### Stated goal
Rewrite the records below as a numbered list, leaving out any blank lines.

### Target position records
━━━━━━━━━━━━━━━━━━━━━━━━━━━━━━

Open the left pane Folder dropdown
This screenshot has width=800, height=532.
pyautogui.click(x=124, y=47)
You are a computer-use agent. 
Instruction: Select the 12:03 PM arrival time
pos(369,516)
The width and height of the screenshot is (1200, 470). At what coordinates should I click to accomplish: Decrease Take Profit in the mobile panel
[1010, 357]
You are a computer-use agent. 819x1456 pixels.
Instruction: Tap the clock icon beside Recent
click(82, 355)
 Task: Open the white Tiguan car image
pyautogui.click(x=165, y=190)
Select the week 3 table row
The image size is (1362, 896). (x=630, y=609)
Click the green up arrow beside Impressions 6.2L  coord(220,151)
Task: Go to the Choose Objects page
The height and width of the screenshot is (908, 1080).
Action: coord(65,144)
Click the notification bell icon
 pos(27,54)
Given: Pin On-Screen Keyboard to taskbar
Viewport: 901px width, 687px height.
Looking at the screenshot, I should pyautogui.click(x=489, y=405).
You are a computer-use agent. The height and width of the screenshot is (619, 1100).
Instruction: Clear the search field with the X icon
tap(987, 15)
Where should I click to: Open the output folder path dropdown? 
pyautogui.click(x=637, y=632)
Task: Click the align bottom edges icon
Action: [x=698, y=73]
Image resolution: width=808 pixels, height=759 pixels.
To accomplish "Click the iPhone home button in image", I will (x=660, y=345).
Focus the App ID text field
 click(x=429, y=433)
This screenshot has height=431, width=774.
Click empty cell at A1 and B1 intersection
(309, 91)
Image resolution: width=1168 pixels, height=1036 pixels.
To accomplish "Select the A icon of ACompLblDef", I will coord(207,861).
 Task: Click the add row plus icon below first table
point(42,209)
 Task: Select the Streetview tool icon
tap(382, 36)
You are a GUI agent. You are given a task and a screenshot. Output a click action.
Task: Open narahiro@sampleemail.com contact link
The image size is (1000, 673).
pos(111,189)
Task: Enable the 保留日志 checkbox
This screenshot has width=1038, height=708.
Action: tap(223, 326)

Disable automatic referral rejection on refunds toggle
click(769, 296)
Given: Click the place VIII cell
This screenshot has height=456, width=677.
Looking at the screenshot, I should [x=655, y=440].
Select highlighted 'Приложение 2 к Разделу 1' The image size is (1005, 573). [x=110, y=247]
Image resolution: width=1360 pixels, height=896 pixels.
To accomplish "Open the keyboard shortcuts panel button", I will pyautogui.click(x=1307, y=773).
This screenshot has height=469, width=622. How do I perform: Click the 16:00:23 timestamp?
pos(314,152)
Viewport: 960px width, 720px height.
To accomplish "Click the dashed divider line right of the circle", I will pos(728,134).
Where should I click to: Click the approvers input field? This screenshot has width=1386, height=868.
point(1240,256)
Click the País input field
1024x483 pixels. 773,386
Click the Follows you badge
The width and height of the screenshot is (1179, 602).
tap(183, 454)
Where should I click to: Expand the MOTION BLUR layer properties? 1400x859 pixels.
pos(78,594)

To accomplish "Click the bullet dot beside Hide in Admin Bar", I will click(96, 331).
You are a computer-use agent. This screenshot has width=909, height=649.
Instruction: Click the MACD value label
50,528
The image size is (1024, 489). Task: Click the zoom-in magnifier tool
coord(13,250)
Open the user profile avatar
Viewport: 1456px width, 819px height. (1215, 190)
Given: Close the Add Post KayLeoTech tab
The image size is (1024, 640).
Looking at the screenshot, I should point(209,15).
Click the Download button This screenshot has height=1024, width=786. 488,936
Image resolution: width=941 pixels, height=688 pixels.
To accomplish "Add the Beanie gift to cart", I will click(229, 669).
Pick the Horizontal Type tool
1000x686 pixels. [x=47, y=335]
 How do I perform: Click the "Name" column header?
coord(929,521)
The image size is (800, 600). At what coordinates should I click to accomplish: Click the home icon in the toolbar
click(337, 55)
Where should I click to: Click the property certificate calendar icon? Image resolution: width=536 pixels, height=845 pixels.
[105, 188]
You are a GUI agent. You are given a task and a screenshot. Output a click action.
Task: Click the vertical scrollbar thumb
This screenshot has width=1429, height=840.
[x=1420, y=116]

━━━━━━━━━━━━━━━━━━━━━━━━━━━━━━

### Solution
1. Open the left pane Folder dropdown
2. This screenshot has width=800, height=532.
3. pyautogui.click(x=124, y=47)
4. You are a computer-use agent. 
5. Instruction: Select the 12:03 PM arrival time
6. pos(369,516)
7. The width and height of the screenshot is (1200, 470). At what coordinates should I click to accomplish: Decrease Take Profit in the mobile panel
8. [1010, 357]
9. You are a computer-use agent. 819x1456 pixels.
10. Instruction: Tap the clock icon beside Recent
11. click(82, 355)
12.  Task: Open the white Tiguan car image
13. pyautogui.click(x=165, y=190)
14. Select the week 3 table row
15. The image size is (1362, 896). (x=630, y=609)
16. Click the green up arrow beside Impressions 6.2L  coord(220,151)
17. Task: Go to the Choose Objects page
18. The height and width of the screenshot is (908, 1080).
19. Action: coord(65,144)
20. Click the notification bell icon
21.  pos(27,54)
22. Given: Pin On-Screen Keyboard to taskbar
23. Viewport: 901px width, 687px height.
24. Looking at the screenshot, I should pyautogui.click(x=489, y=405).
25. You are a computer-use agent. The height and width of the screenshot is (619, 1100).
26. Instruction: Clear the search field with the X icon
27. tap(987, 15)
28. Where should I click to: Open the output folder path dropdown? 
29. pyautogui.click(x=637, y=632)
30. Task: Click the align bottom edges icon
31. Action: [x=698, y=73]
32. Image resolution: width=808 pixels, height=759 pixels.
33. To accomplish "Click the iPhone home button in image", I will (x=660, y=345).
34. Focus the App ID text field
35.  click(x=429, y=433)
36. This screenshot has height=431, width=774.
37. Click empty cell at A1 and B1 intersection
38. (309, 91)
39. Image resolution: width=1168 pixels, height=1036 pixels.
40. To accomplish "Select the A icon of ACompLblDef", I will coord(207,861).
41.  Task: Click the add row plus icon below first table
42. point(42,209)
43.  Task: Select the Streetview tool icon
44. tap(382, 36)
45. You are a GUI agent. You are given a task and a screenshot. Output a click action.
46. Task: Open narahiro@sampleemail.com contact link
47. The image size is (1000, 673).
48. pos(111,189)
49. Task: Enable the 保留日志 checkbox
50. This screenshot has width=1038, height=708.
51. Action: tap(223, 326)
52. Disable automatic referral rejection on refunds toggle
53. click(769, 296)
54. Given: Click the place VIII cell
55. This screenshot has height=456, width=677.
56. Looking at the screenshot, I should [x=655, y=440].
57. Select highlighted 'Приложение 2 к Разделу 1' The image size is (1005, 573). [x=110, y=247]
58. Image resolution: width=1360 pixels, height=896 pixels.
59. To accomplish "Open the keyboard shortcuts panel button", I will pyautogui.click(x=1307, y=773).
60. This screenshot has height=469, width=622. How do I perform: Click the 16:00:23 timestamp?
61. pos(314,152)
62. Viewport: 960px width, 720px height.
63. To accomplish "Click the dashed divider line right of the circle", I will pos(728,134).
64. Where should I click to: Click the approvers input field? This screenshot has width=1386, height=868.
65. point(1240,256)
66. Click the País input field
67. 1024x483 pixels. 773,386
68. Click the Follows you badge
69. The width and height of the screenshot is (1179, 602).
70. tap(183, 454)
71. Where should I click to: Expand the MOTION BLUR layer properties? 1400x859 pixels.
72. pos(78,594)
73. To accomplish "Click the bullet dot beside Hide in Admin Bar", I will click(96, 331).
74. You are a computer-use agent. This screenshot has width=909, height=649.
75. Instruction: Click the MACD value label
76. 50,528
77. The image size is (1024, 489). Task: Click the zoom-in magnifier tool
78. coord(13,250)
79. Open the user profile avatar
80. Viewport: 1456px width, 819px height. (1215, 190)
81. Given: Close the Add Post KayLeoTech tab
82. The image size is (1024, 640).
83. Looking at the screenshot, I should point(209,15).
84. Click the Download button This screenshot has height=1024, width=786. 488,936
85. Image resolution: width=941 pixels, height=688 pixels.
86. To accomplish "Add the Beanie gift to cart", I will click(229, 669).
87. Pick the Horizontal Type tool
88. 1000x686 pixels. [x=47, y=335]
89.  How do I perform: Click the "Name" column header?
90. coord(929,521)
91. The image size is (800, 600). At what coordinates should I click to accomplish: Click the home icon in the toolbar
92. click(337, 55)
93. Where should I click to: Click the property certificate calendar icon? Image resolution: width=536 pixels, height=845 pixels.
94. [105, 188]
95. You are a GUI agent. You are given a task and a screenshot. Output a click action.
96. Task: Click the vertical scrollbar thumb
97. This screenshot has width=1429, height=840.
98. [x=1420, y=116]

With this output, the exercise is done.